Stagflation appears as a societal crisis, such as during the period of the oil crisis in the
70s and in 2007 to 2010. Inflation in stagflation, however, doesn't affect all firms
equally. Dominant firms are able to increase their own prices at a faster rate than
competitors. While in the aggregate no one appears to be profiting, differentially
dominant firms improve their positions with higher relative profits and higher relative
capitalisation. Stagflation is not due to any actual supply shock, but because of the

societal crisis that hints at a supply crisis. It is mostly a 20th and 21st century
phenomenon that has been mainly used by the "weapondollar-petrodollar coalition"
creating or using Middle East crises for the benefit of pecuniary interests.[25]
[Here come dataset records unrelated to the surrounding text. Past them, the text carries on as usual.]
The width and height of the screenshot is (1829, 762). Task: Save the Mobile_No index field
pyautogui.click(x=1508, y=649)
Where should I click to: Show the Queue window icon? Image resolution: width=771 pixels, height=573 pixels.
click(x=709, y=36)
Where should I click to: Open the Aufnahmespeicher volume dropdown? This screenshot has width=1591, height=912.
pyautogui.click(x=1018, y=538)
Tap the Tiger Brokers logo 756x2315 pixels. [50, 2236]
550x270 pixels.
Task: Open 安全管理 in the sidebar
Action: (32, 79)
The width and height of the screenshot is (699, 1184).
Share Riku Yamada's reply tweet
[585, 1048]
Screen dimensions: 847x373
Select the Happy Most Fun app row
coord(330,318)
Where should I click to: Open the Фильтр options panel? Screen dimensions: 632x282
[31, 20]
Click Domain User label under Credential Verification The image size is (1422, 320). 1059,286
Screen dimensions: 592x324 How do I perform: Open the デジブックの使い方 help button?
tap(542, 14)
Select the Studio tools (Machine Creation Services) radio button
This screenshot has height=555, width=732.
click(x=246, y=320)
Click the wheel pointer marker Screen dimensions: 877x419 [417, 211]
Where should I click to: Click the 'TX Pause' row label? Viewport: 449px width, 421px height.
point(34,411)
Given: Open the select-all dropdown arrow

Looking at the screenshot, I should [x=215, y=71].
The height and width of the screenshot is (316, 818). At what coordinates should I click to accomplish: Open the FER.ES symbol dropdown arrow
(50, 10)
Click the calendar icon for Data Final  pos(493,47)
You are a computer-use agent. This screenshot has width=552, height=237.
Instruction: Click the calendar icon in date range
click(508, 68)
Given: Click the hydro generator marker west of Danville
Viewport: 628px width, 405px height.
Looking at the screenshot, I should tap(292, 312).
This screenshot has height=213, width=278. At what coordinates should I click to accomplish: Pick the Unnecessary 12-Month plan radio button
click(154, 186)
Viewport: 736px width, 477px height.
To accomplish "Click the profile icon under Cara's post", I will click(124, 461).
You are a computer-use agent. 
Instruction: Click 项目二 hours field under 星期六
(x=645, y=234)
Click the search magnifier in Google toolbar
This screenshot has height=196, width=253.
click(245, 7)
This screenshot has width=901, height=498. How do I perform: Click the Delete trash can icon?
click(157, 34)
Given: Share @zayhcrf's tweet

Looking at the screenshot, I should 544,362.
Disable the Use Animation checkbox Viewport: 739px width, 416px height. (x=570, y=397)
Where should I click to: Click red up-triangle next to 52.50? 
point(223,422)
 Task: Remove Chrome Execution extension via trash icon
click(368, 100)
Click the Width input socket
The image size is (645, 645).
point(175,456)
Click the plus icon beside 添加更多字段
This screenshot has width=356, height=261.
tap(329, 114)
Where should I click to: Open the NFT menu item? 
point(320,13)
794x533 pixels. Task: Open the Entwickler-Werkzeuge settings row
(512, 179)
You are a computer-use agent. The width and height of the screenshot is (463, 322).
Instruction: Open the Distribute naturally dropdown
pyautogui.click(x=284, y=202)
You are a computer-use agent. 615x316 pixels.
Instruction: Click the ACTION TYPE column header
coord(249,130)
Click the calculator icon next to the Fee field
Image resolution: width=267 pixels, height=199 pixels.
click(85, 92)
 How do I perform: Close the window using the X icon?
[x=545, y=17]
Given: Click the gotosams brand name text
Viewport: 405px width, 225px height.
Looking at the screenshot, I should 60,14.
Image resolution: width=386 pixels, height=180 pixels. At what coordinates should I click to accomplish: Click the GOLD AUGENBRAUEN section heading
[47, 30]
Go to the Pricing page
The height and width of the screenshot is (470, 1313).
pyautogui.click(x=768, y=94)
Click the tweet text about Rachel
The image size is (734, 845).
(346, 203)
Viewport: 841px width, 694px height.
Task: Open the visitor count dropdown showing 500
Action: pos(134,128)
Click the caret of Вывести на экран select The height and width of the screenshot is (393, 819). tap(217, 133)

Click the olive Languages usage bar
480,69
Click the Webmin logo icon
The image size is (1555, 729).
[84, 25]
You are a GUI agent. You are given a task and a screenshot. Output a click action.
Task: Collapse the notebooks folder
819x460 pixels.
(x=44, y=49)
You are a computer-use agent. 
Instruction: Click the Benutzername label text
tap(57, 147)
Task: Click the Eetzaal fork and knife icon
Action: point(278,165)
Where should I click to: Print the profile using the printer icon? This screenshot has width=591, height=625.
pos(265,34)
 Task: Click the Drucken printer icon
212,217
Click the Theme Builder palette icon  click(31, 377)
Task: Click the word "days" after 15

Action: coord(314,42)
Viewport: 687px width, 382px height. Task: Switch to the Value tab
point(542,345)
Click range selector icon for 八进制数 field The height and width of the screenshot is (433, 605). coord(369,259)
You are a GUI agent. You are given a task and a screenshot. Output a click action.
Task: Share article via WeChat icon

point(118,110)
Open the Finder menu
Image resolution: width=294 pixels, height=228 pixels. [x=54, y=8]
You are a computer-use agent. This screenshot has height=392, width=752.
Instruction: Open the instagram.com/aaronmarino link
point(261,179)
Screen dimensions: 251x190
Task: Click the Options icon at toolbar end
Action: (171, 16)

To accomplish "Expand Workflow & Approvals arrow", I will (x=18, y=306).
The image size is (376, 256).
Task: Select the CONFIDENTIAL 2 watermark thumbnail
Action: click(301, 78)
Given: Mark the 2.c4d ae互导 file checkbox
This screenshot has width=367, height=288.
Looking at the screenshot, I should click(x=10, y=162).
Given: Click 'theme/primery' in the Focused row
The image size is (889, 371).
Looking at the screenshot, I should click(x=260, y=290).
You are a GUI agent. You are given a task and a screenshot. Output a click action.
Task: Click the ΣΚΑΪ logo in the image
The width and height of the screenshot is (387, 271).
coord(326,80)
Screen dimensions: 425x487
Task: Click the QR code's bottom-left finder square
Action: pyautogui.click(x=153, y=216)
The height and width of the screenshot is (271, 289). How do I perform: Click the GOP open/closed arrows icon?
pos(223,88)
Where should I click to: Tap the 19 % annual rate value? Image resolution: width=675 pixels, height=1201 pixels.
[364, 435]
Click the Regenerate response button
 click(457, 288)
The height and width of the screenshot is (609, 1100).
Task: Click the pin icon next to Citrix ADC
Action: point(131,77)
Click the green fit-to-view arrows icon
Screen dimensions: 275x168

Demand-pull stagflation theory


Demand-pull stagflation theory explores the idea that stagflation can result exclusively
from monetary shocks without any concurrent supply shocks or negative shifts in
economic output potential. Demand-pull theory describes a scenario where stagflation
can occur following a period of monetary policy implementations that cause inflation.
This theory was first proposed in 1999 by Eduardo Loyo of Harvard University's John F.
Kennedy School of Government.[26]

Supply-side theory
Supply-side economics emerged as a response to US stagflation in the 1970s. It largely
attributed inflation to the ending of the Bretton Woods system in 1971 and the lack of a
specific price reference in the subsequent monetary policies (Keynesian and
Monetarism). Supply-side economists asserted that the contraction component of
stagflation resulted from an inflation-induced rise in real tax rates (see bracket creep)
[

citation needed]

Austrian School of economics


Adherents to the Austrian School maintain that creation of new money ex nihilo benefits
the creators and early recipients of the new money relative to late recipients. Money
creation is not wealth creation; it merely allows early money recipients to outbid late
recipients for resources, goods, and services. Since the actual producers of wealth are
typically late recipients, increases in the money supply weakens wealth formation and
undermines the rate of economic growth. Says Austrian economist Frank Shostak:
"The increase in the money supply rate of growth coupled with the slowdown in the rate
of growth of goods produced is what the increase in the rate of price inflation is all
about. (Note that a price is the amount of money paid for a unit of a good.) What we
have here is a faster increase in price inflation and a decline in the rate of growth in the
production of goods. But this is exactly what stagflation is all about, i.e., an increase in
price inflation and a fall in real economic growth. Popular opinion is that stagflation is
totally made up. It seems therefore that the phenomenon of stagflation is the normal
outcome of loose monetary policy. This is in agreement with [Phelps and Friedman (PF)].
Contrary to PF, however, we maintain that stagflation is not caused by the fact that in
the short run people are fooled by the central bank. Stagflation is the natural result of
monetary pumping which weakens the pace of economic growth and at the same time
raises the rate of increase of the prices of goods and services."[27]